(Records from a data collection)
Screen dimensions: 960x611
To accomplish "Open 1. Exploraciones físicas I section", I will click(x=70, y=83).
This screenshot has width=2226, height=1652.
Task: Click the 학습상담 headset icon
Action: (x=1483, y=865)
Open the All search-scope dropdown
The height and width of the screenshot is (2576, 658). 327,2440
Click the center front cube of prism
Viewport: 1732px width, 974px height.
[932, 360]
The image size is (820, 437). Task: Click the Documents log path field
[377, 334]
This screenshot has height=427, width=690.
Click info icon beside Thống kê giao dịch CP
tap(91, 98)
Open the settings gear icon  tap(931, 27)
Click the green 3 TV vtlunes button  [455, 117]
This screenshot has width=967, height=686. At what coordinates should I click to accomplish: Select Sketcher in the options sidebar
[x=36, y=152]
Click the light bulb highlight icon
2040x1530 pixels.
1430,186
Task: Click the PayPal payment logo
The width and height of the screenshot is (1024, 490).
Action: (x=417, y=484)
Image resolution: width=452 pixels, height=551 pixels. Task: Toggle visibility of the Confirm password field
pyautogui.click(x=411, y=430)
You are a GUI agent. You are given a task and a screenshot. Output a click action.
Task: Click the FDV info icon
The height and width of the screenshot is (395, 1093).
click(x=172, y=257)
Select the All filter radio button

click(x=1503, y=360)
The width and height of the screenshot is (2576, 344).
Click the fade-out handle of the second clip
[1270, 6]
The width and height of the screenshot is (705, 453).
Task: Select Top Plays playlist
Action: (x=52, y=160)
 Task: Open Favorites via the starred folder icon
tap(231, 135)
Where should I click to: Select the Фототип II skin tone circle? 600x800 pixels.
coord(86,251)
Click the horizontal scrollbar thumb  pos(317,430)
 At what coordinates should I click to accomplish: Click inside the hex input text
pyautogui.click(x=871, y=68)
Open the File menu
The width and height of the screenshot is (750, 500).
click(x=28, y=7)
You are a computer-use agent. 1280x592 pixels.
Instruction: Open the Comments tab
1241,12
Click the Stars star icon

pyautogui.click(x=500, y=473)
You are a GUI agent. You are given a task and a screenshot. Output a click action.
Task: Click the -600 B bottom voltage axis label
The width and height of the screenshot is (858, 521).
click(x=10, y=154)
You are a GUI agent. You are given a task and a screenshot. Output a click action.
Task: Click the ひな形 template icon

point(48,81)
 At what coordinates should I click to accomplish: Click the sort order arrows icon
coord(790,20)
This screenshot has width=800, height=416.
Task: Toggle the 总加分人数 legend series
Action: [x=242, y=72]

## PROBLEM
Return, unchanged, the lines from the records above, starting at the line containing "Task: Click the PayPal payment logo" and ending at the line containing "Action: (x=52, y=160)".

## TASK RESPONSE
Task: Click the PayPal payment logo
The width and height of the screenshot is (1024, 490).
Action: (x=417, y=484)
Image resolution: width=452 pixels, height=551 pixels. Task: Toggle visibility of the Confirm password field
pyautogui.click(x=411, y=430)
You are a GUI agent. You are given a task and a screenshot. Output a click action.
Task: Click the FDV info icon
The height and width of the screenshot is (395, 1093).
click(x=172, y=257)
Select the All filter radio button

click(x=1503, y=360)
The width and height of the screenshot is (2576, 344).
Click the fade-out handle of the second clip
[1270, 6]
The width and height of the screenshot is (705, 453).
Task: Select Top Plays playlist
Action: (x=52, y=160)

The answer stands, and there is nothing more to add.